SOURCE TEXT:
I would love to meet some other Nor Cal DIS Diva's    I am a mom of DS7 and DS5 and married to a soldier.  We live in the Sacramento area.

  I am good with SF too...museum, baseball game, zoo, whatever.  July 9-11 is definetly out for me as it is my birthday weekend and will be in DL with my girl friends (woo hoo)!!!  June 25-27th is also out for me - 10 year reunion weekend.  Other than that, nothing is set in stone and I am flexible.


----------



## kaoden39

MrsPinup said:


> I would love to meet some other Nor Cal DIS Diva's    I am a mom of DS7 and DS5 and married to a soldier.  We live in the Sacramento area.
> 
> I am good with SF too...museum, baseball game, zoo, whatever.  July 9-11 is definetly out for me as it is my birthday weekend and will be in DL with my girl friends (woo hoo)!!!  June 25-27th is also out for me - 10 year reunion weekend.  Other than that, nothing is set in stone and I am flexible.



Welcome!!!


----------



## BillyFan

Welcome MrsPinup!
I could do the May or June dates.


----------



## kaoden39

BillyFan said:


> Welcome MrsPinup!
> I could do the May or June dates.



Cool.  

This should be fun.


----------



## kelmac284

.


----------



## kaoden39

The only times I cannot do are the beginning of May, the ending weeks of June and July 25 weekend.  We have birthdays and vacation.


----------



## Belle Ella

I'd have to double check on what's going on with my school schedule for May as far as our Spring Breaks and Finals schedule to see what I could make then. June should be 100% open for me and July is pretty much out since I'll be concentrating on saving my money for Disneyland and then I'll be broke after Disneyland


----------



## kelmac284

.


----------



## MommyWithDreams

Whew.....ok Kelly I found you guys!!!

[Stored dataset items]
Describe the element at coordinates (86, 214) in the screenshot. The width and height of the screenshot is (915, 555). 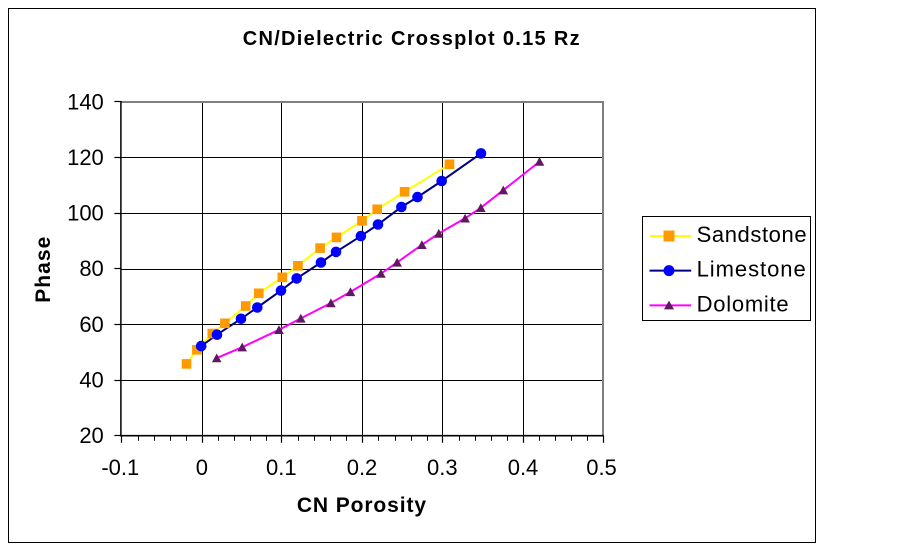
I see `svg-text: 100` at that location.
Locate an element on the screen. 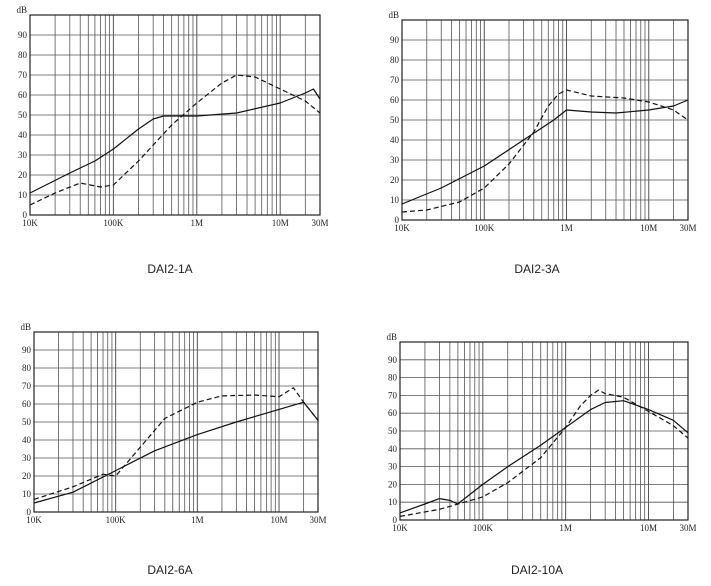 Image resolution: width=711 pixels, height=586 pixels. caption-dai2-3a: DAI2-3A is located at coordinates (537, 269).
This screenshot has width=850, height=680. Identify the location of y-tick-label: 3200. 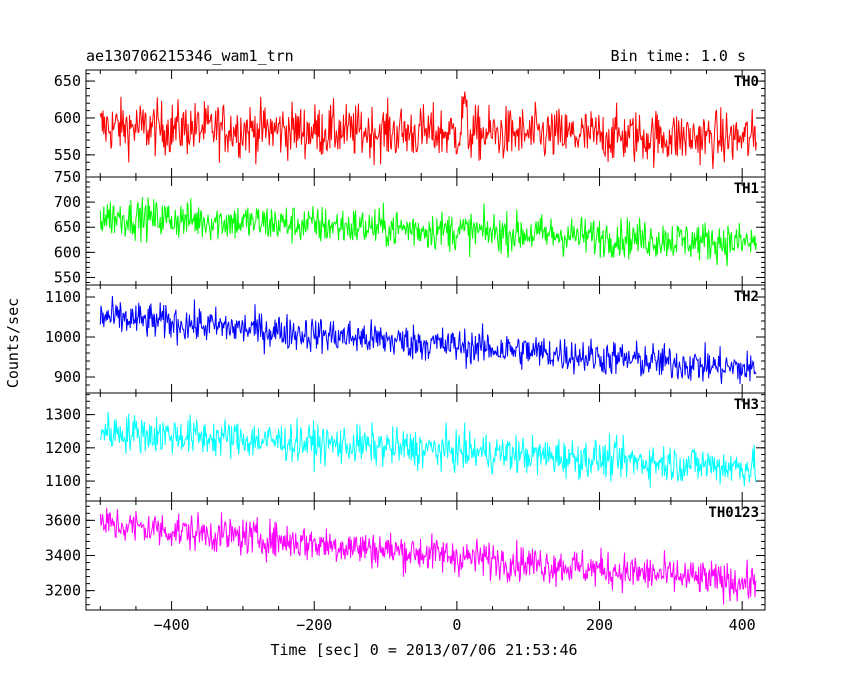
(63, 591).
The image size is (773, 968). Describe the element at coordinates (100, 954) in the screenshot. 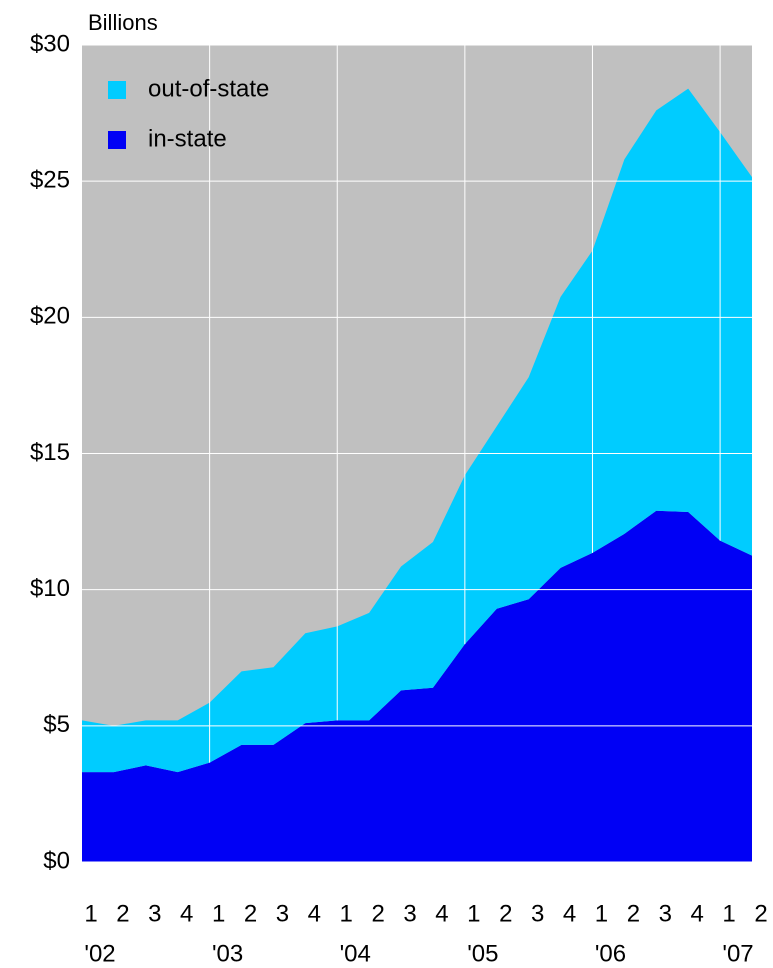

I see `x-year-label: '02` at that location.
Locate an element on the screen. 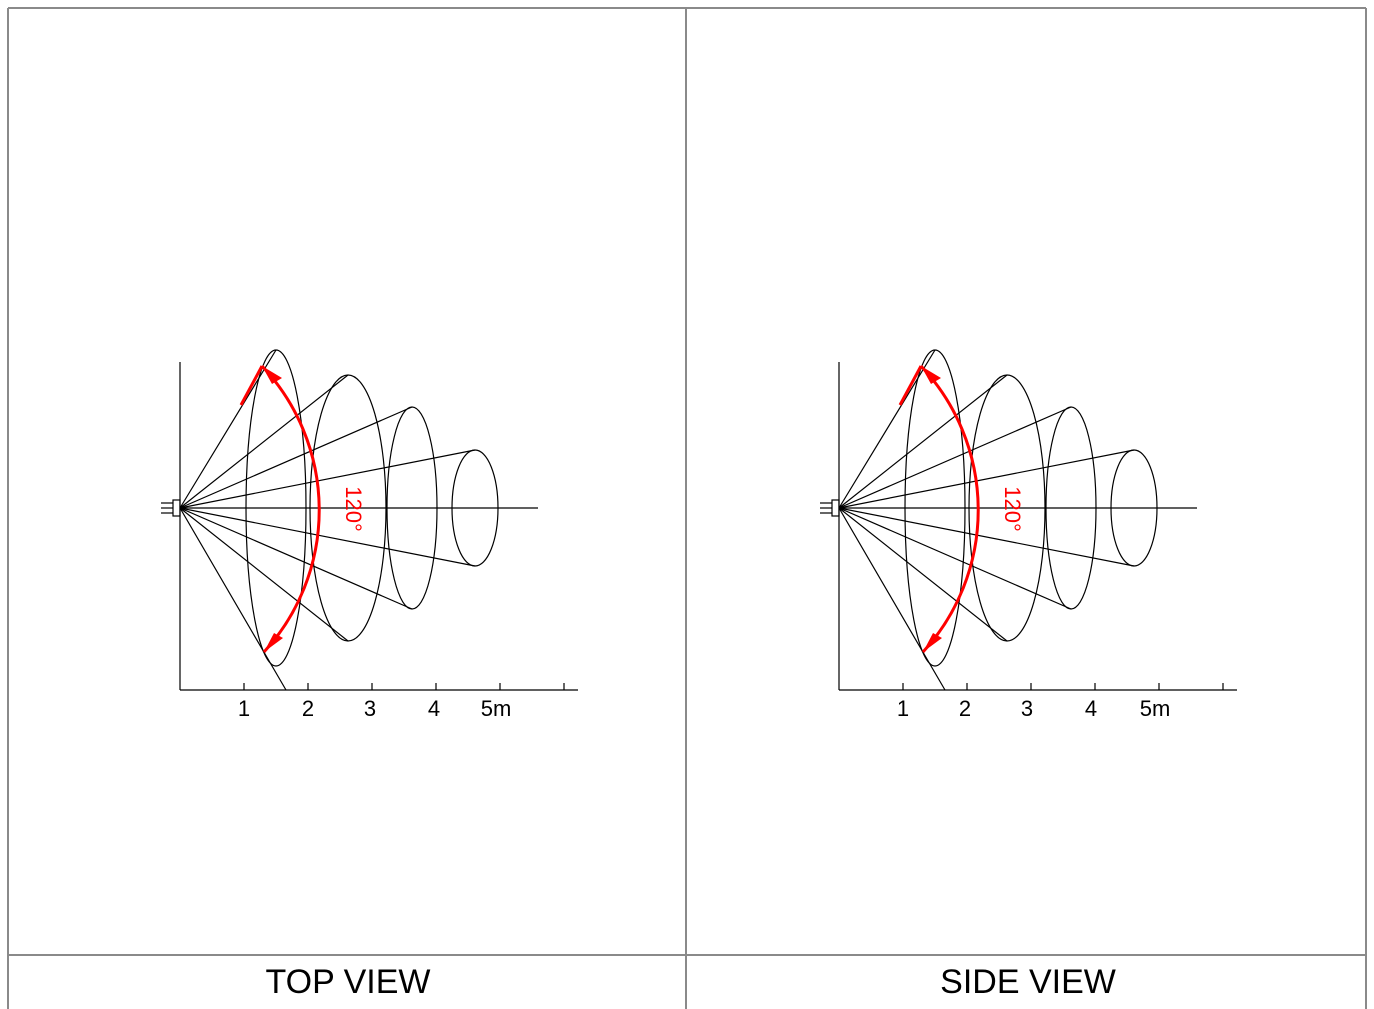 The width and height of the screenshot is (1374, 1009). side-view-caption: SIDE VIEW is located at coordinates (1028, 982).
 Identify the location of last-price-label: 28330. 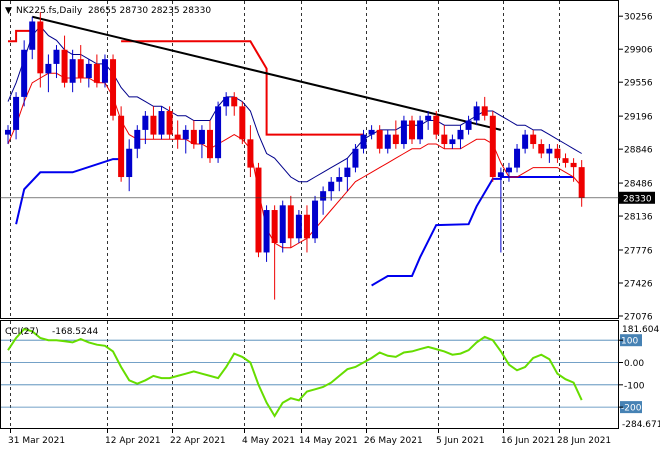
(638, 199).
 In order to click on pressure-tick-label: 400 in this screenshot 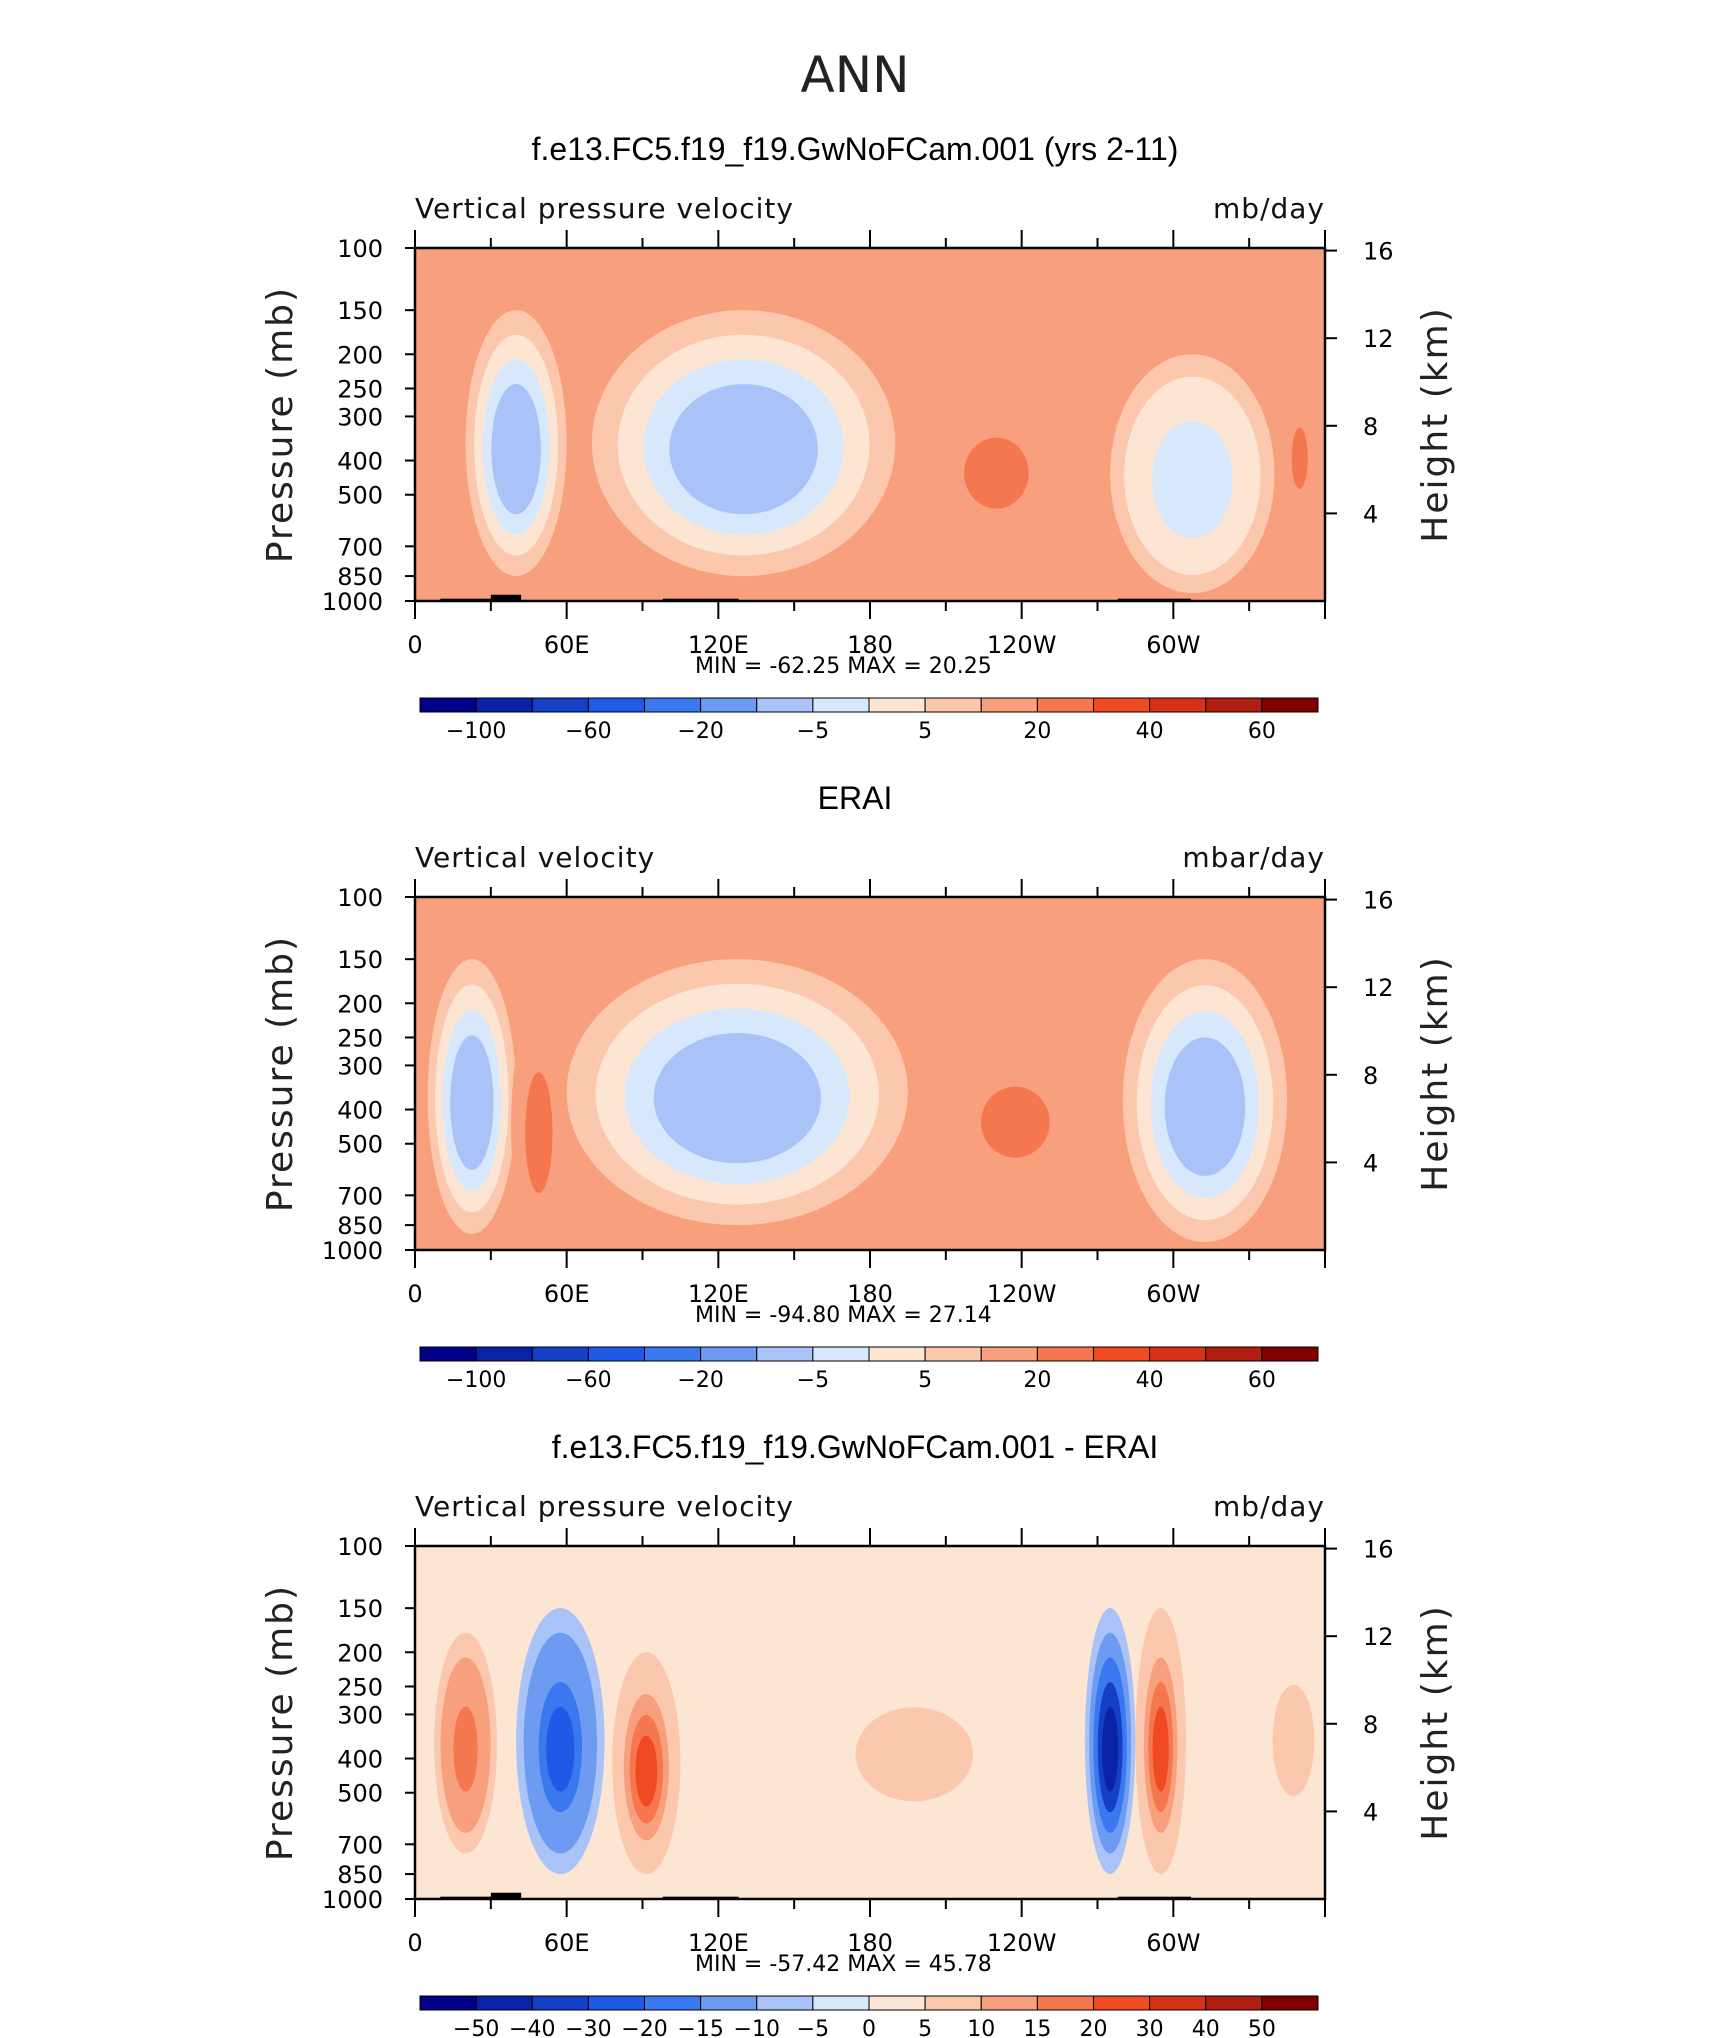, I will do `click(360, 1760)`.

STUDY QUESTIONS:
1) Answer these from the meetup thread:
(a) Why can't MrsPinup make July 9-11?
(b) Which dates does BillyFan say would work?
(c) How does Belle Ella describe her availability in June?
2) Using the meetup thread, explain in one to three sentences why Belle Ella says July is pretty much out for her.

ANSWER LIST:
1)
(a) It is her birthday weekend, and she will be in DL with her girlfriends.
(b) The May or June dates.
(c) June should be 100% open for her.

2) She will be concentrating on saving her money for Disneyland, and she expects to be broke after the trip.